→ **WHAT TO DO**
Go through the material below, find each line with the word "will", and copy those lines.

→ **DATA FOR REVIEW**
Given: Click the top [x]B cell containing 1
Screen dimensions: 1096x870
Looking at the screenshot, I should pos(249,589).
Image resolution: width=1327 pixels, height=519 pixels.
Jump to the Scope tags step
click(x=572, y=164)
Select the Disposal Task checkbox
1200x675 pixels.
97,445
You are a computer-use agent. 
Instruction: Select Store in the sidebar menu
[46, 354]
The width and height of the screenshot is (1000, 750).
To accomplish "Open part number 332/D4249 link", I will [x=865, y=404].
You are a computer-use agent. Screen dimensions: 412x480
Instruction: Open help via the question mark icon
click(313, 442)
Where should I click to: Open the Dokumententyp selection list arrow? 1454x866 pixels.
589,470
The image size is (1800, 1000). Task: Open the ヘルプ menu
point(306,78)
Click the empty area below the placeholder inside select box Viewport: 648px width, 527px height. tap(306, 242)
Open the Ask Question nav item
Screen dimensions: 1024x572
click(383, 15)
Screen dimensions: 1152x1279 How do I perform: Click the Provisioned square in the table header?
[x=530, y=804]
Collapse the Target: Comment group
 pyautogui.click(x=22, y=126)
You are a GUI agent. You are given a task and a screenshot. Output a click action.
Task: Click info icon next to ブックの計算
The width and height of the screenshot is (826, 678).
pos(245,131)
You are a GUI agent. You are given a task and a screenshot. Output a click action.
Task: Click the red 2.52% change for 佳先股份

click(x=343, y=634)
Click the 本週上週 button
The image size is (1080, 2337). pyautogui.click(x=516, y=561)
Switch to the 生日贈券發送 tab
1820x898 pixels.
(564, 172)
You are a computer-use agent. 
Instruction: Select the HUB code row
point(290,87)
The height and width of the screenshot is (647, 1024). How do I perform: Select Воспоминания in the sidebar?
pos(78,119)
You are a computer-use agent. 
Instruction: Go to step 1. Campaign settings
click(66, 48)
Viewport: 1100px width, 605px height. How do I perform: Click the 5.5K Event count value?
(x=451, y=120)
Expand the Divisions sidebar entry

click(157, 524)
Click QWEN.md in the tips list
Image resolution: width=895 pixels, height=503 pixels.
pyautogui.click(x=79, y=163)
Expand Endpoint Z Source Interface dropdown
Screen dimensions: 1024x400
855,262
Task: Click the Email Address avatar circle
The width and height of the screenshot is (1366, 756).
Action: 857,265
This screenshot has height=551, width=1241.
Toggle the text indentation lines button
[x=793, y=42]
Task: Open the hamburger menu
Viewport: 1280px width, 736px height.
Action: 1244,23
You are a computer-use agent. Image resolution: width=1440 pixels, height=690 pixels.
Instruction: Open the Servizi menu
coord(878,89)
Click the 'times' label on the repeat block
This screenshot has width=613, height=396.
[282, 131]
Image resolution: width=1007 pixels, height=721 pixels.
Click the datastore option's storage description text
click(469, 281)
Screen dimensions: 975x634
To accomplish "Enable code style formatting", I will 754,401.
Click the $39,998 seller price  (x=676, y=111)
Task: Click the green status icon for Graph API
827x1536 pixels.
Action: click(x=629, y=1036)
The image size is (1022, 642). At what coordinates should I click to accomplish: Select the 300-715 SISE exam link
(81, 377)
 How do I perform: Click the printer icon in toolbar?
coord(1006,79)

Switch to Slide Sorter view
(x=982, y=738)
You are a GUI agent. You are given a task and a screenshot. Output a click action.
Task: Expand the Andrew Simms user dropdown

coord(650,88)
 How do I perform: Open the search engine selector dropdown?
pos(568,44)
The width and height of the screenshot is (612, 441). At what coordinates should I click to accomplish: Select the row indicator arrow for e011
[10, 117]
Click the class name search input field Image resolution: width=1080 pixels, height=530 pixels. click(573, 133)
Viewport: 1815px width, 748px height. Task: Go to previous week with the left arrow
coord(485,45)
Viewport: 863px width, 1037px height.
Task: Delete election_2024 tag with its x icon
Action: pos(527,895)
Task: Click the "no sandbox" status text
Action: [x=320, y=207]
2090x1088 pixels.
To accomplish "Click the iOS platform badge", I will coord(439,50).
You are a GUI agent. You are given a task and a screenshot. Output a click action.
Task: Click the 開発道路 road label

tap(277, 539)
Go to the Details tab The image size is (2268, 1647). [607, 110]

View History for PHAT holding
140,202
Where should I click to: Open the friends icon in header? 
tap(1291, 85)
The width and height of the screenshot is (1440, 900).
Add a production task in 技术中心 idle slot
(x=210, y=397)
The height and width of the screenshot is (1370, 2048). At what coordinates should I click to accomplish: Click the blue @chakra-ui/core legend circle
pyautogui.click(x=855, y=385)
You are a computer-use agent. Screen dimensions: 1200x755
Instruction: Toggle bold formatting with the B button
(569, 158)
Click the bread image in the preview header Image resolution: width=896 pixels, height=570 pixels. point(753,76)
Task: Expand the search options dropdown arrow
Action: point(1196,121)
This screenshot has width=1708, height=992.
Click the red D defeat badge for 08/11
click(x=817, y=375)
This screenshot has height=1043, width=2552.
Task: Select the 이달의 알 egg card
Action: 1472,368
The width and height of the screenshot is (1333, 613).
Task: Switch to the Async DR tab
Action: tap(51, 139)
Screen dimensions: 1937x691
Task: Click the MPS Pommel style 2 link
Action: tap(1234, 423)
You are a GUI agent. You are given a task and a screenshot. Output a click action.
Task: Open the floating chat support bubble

→ **EXPECTED ANSWER**
To accomplish "Open part number 332/D4249 link", I will [x=865, y=404].
To accomplish "Enable code style formatting", I will 754,401.
To accomplish "Click the iOS platform badge", I will coord(439,50).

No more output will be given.